Without adding anything, give again the lines from the one holding "Given: Sort by the 试题类别 column arrows" through the final line of the records, exactly, with both ends included and pictures dropped.

*-*-*

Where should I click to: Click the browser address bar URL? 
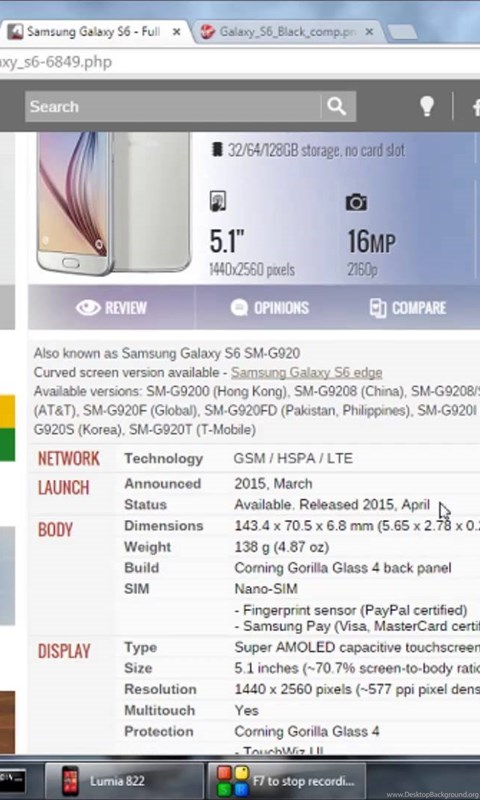click(56, 62)
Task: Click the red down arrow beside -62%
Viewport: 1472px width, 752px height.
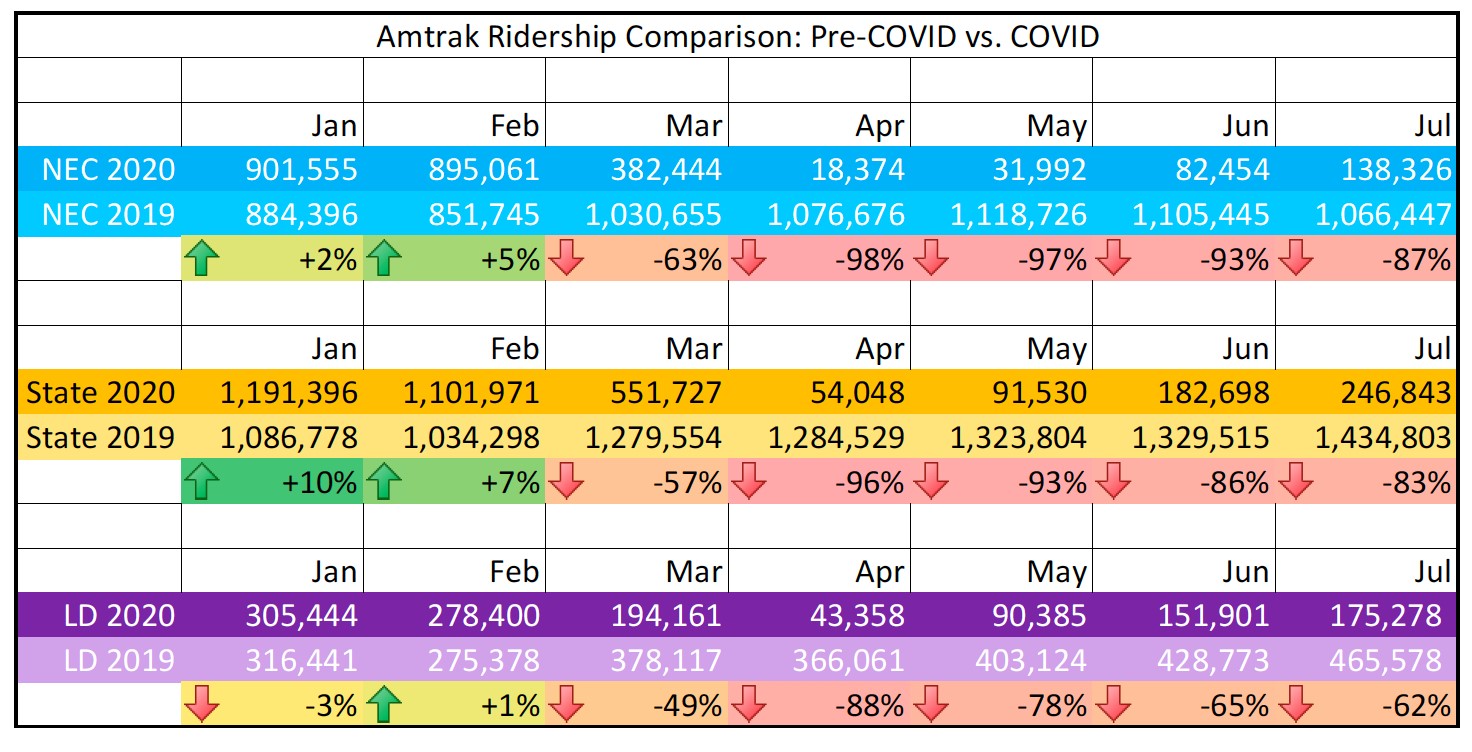Action: coord(1296,706)
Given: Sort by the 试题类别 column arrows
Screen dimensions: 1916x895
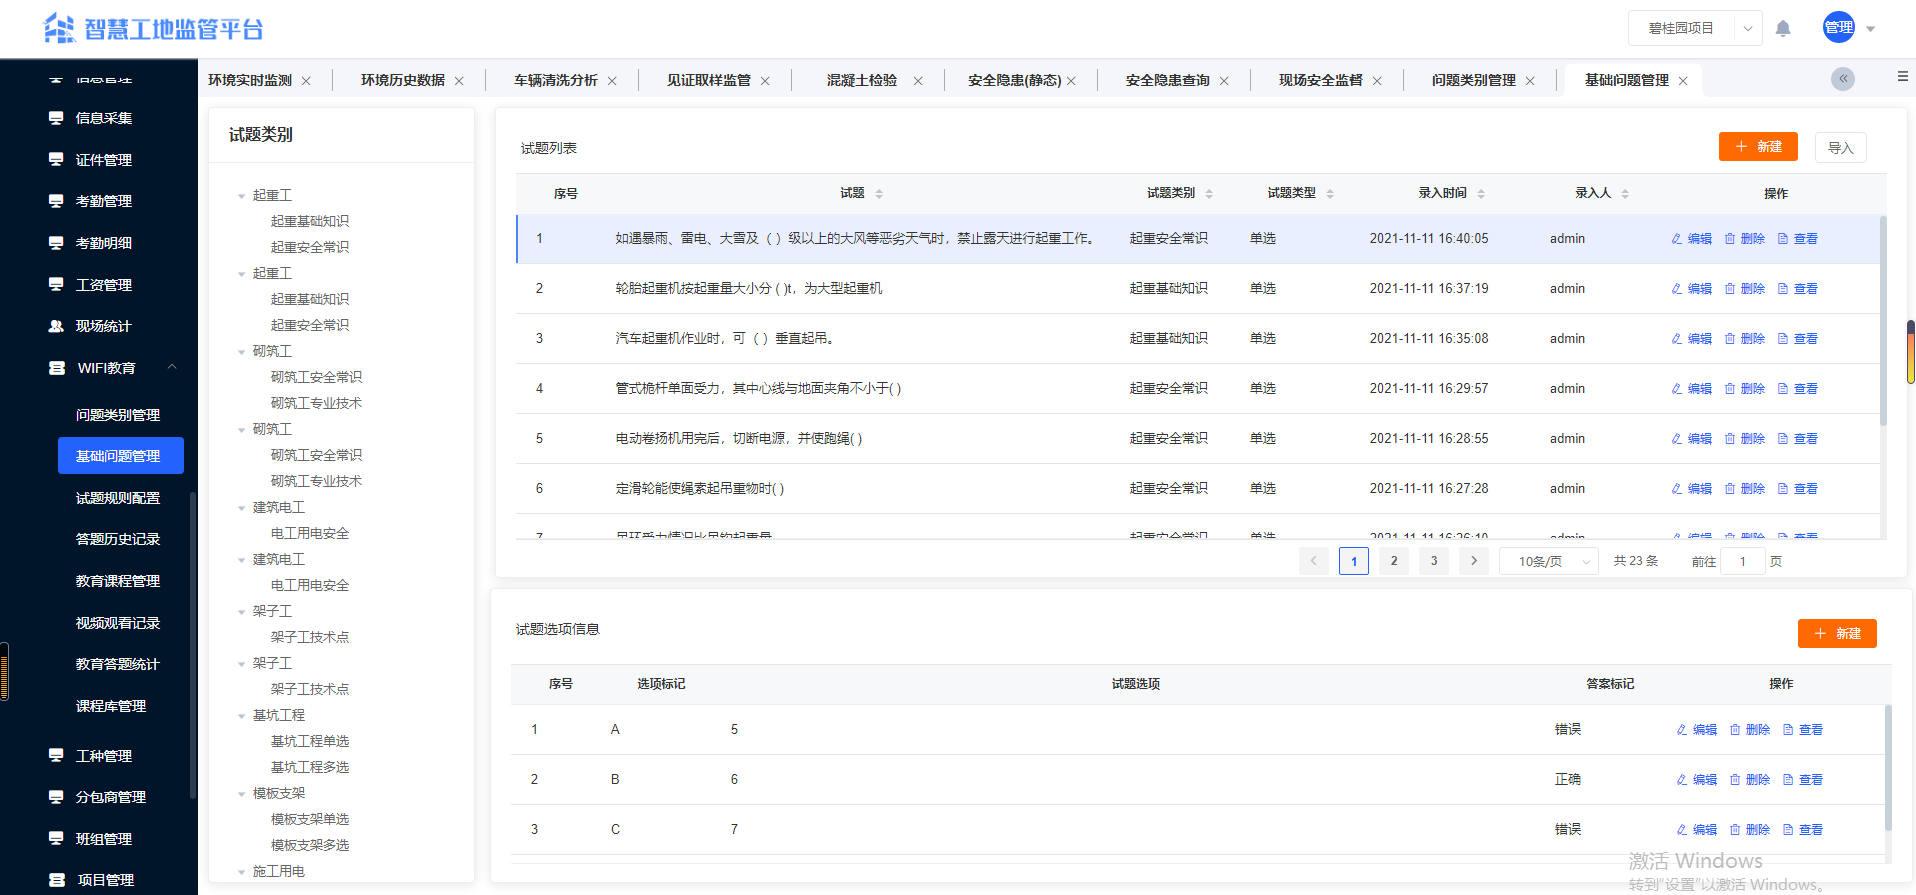Looking at the screenshot, I should click(x=1209, y=194).
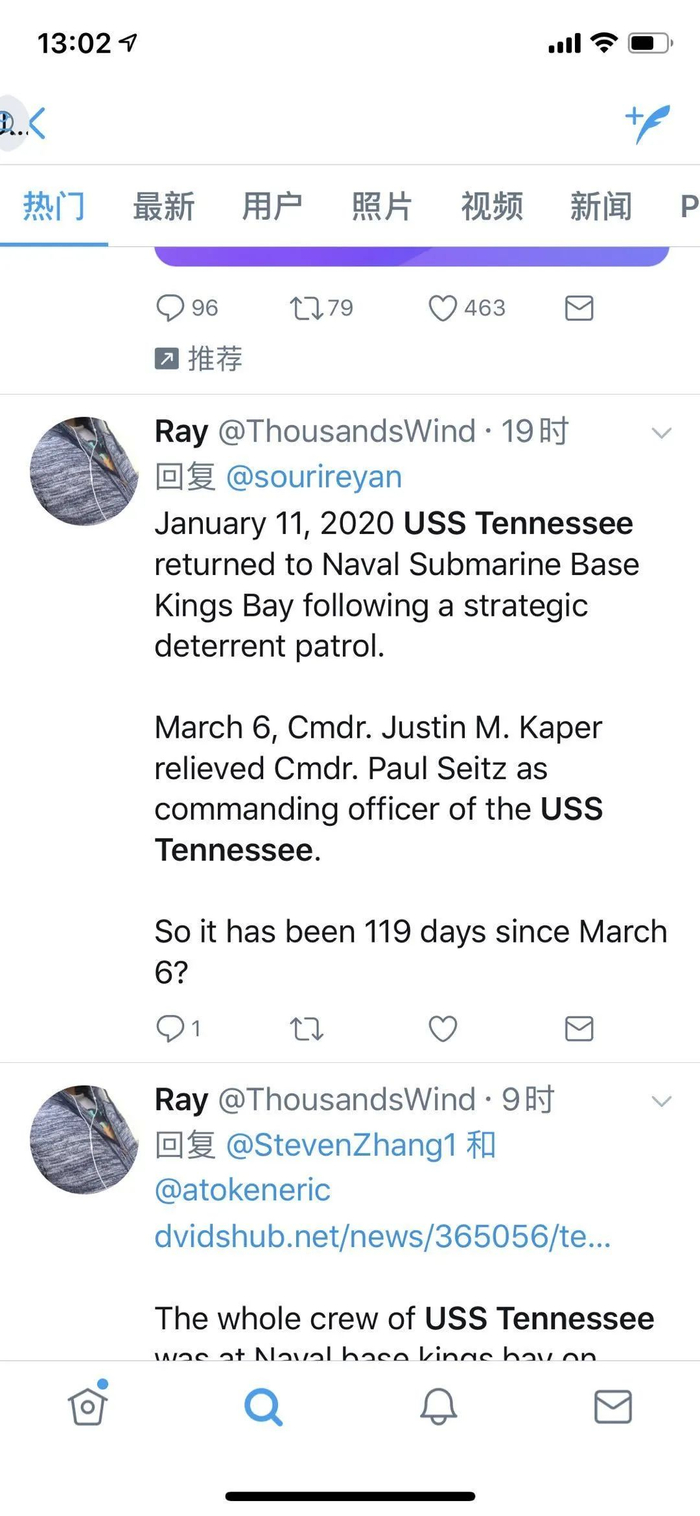This screenshot has width=700, height=1516.
Task: Open direct messages envelope in bottom bar
Action: click(x=612, y=1406)
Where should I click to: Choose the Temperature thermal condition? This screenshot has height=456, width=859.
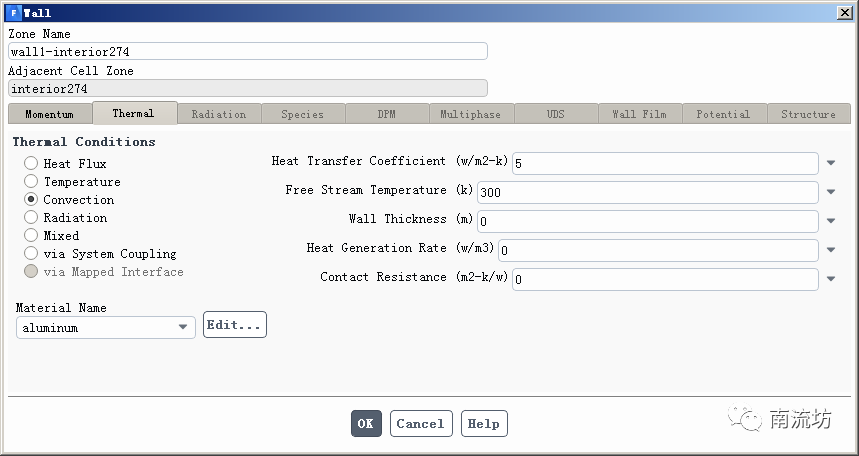[31, 181]
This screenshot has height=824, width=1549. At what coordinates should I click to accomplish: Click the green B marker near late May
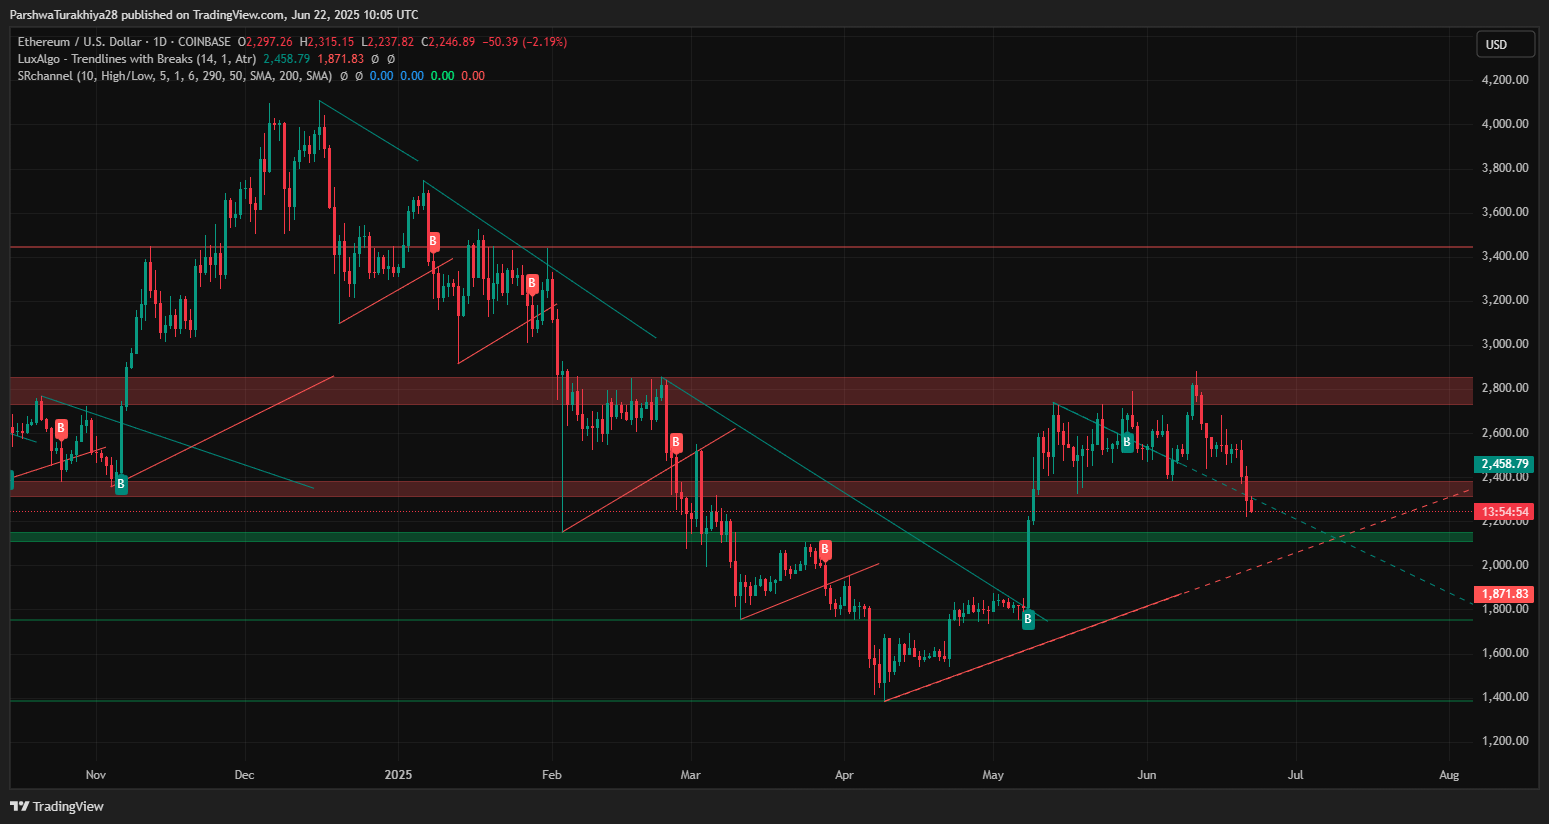(1127, 442)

*-*-*

● **Solution to the exercise**
Given: Sort by the 试题类别 column arrows
Screen dimensions: 1916x895
Looking at the screenshot, I should click(x=1209, y=194).
This screenshot has width=700, height=1516.
Task: Open direct messages envelope in bottom bar
Action: click(x=612, y=1406)
Where should I click to: Choose the Temperature thermal condition? This screenshot has height=456, width=859.
[31, 181]
This screenshot has height=824, width=1549. At what coordinates should I click to accomplish: Click the green B marker near late May
(1127, 442)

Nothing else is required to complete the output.